At ten stages seeds were disected using a scalpel and a dissecting needle into the above specified compartments
Growth protocol
Seeds of Lepidium sativum FR14 (Quedlinburger Saatgut GmbH) were sown on filter disks with 6ml of sterile, pure water and incubated at 24°C with continuous light
Extracted molecule
total RNA
Extraction protocol
Lepidium seed tissues (100 radicles or 100 micropylar endosperms, 100 non-micropylar endosperms, 50 cotyledons) were homogenized twice in liquid nitrogen with the precellys homogenisator at 6100 rpm (peqlab, Erlangen), thawed in 1 ml CTAB-buffer (2% [w/v] hexadecyl trimethyl-ammonium bromide (CTAB); 2% [w/v] polyvinylpyrrolidone PVP (MW=40000/K30); 100 mM Tris-HCl, pH 8.0; 25 mM EDTA, pH 8.0; 2 M NaCl; 2% [v/v] ß-mercaptoethanol) homogenized again and then incubated at 65°C for 15 min.

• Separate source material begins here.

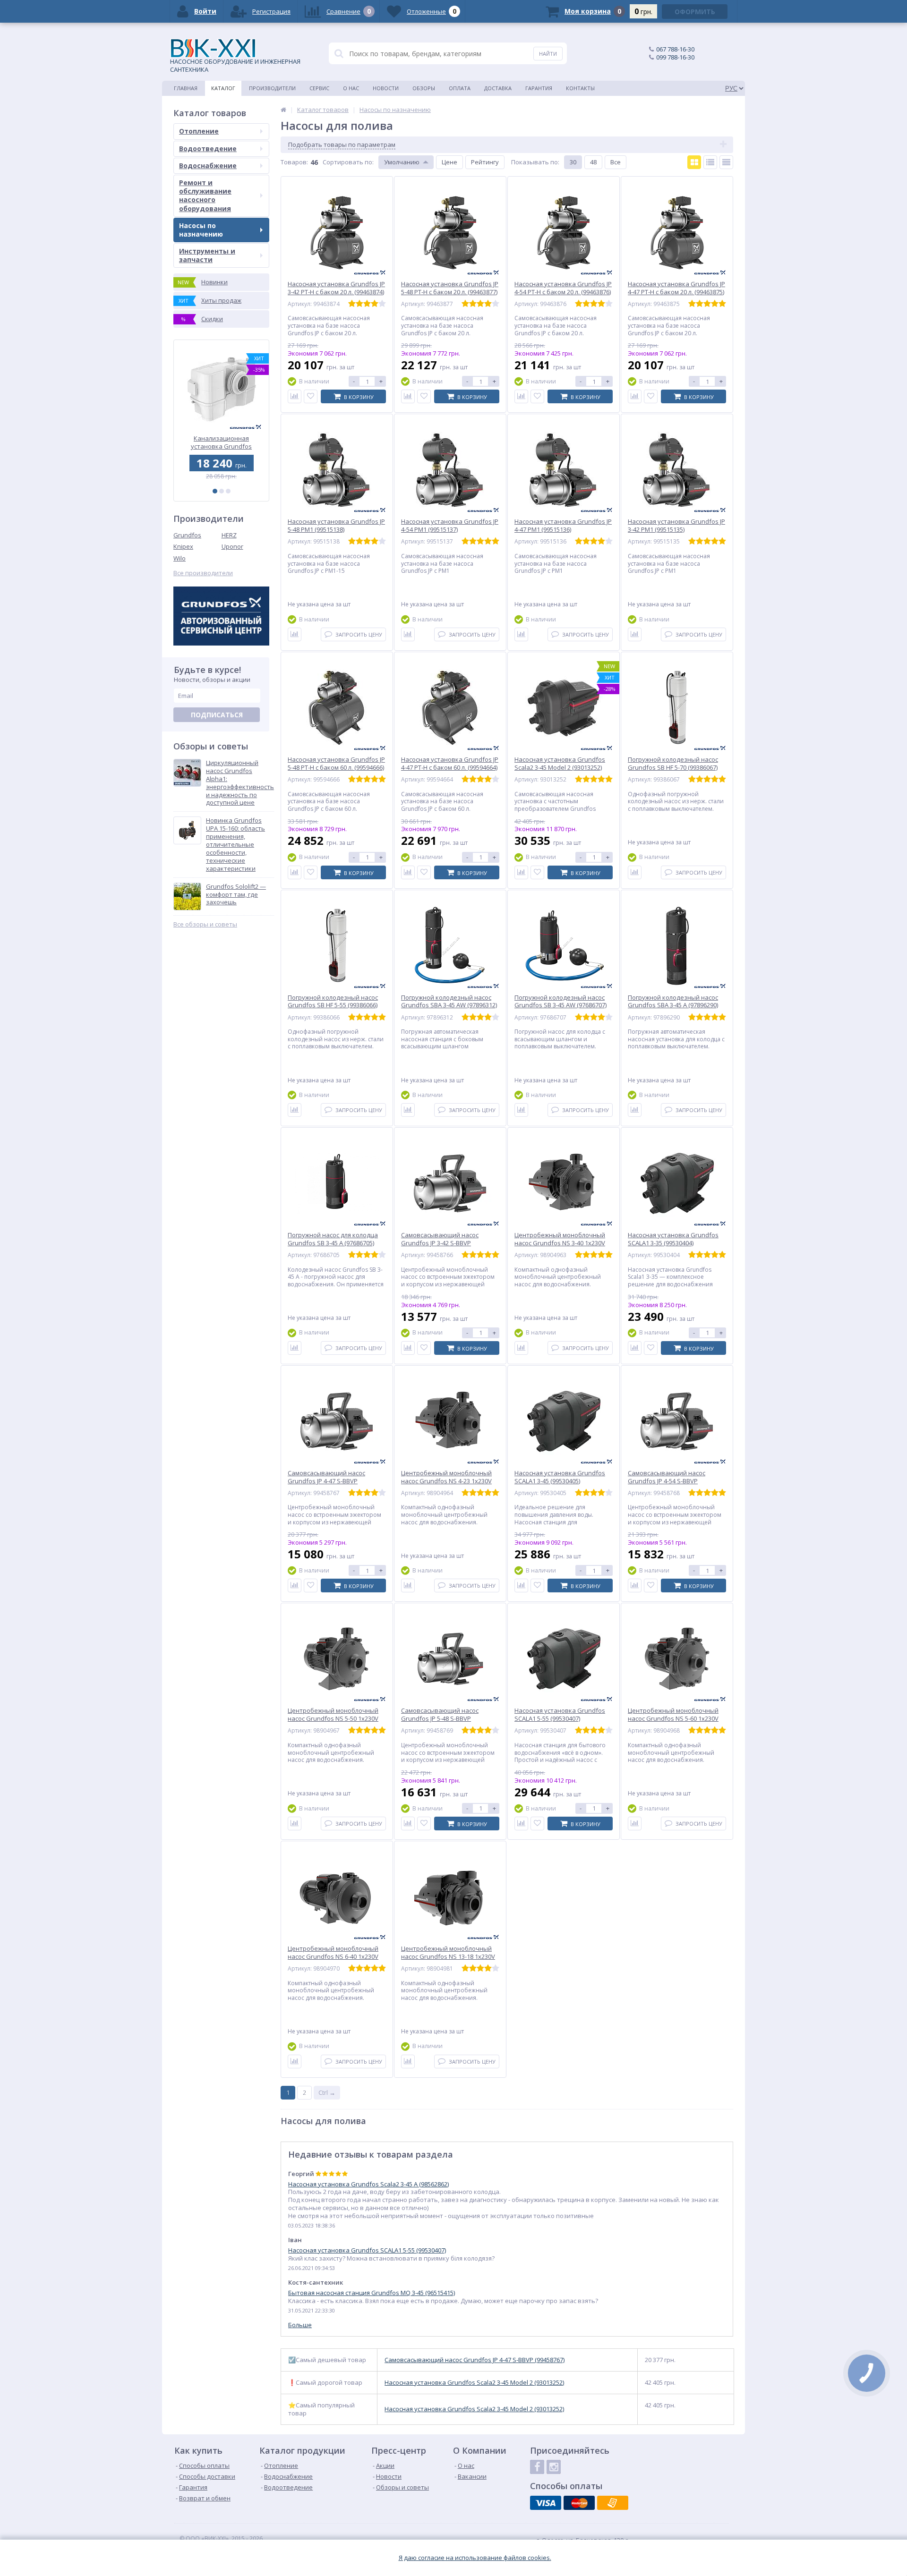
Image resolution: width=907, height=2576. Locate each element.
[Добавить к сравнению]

After two extraction steps with 1 ml chloroform:isoamylalcohol (24:1 [v/v]) the volume of the hydrophilic phase was determined and ¼ of that volume 10 M LiCl was added. The RNA was precipitated at 4°C overnight. After centrifugation at 13.000 rpm and 4°C, the pellet was resuspended in 600 μl SSTE-buffer (1 M NaCl; 0.5% [w/v]sodium dodecyl sulfate (SDS); 10 mM Tris-HCl, pH 8.0; 1 mM EDTA) and two more chloroform extractions were performed in PhaseLock vials (5prime, Hamburg). The RNA in the hydrophilic phase was precipitated with Na-Acetate/Ethanol at -20°C, the pellet washed with Ethanol, air-dried and resuspended in RNAse-free water. An RNeasy column clean-up was performed according to the manufacturer’s instructions to remove remaining impurities (Qiagen, Hilden). The optional DNAse treatment was performed on the column according to manufacturer’s instructions.
Label
biotin
Label protocol
The Affymetrix 3' IVT-Express Labeling Kit was used to synthesize Biotin-labeled cRNA. For each sample 100 ng was used as input.
Hybridization protocol
Fragmented cRNA at a final concentration of 0.0375ng/μl was used for hybridization. The GeneChip (#900720) HWS Kit was used for hybridization, washing and staining.
Scan protocol
The scanning was performed using the Affymetrix 3000G scanner
Data processing
The data was analysed using RMA in the affy Bioconductor package in R, using the v14.0.0 Arabidopsis CustomCDF from http://brainarray.mbni.med.umich.edu/Brainarray/Database/CustomCDF along with a novel cross-species masking technique involving taking an ANOVA for each probe to determine whether it is registering signal or noise. See paper for details.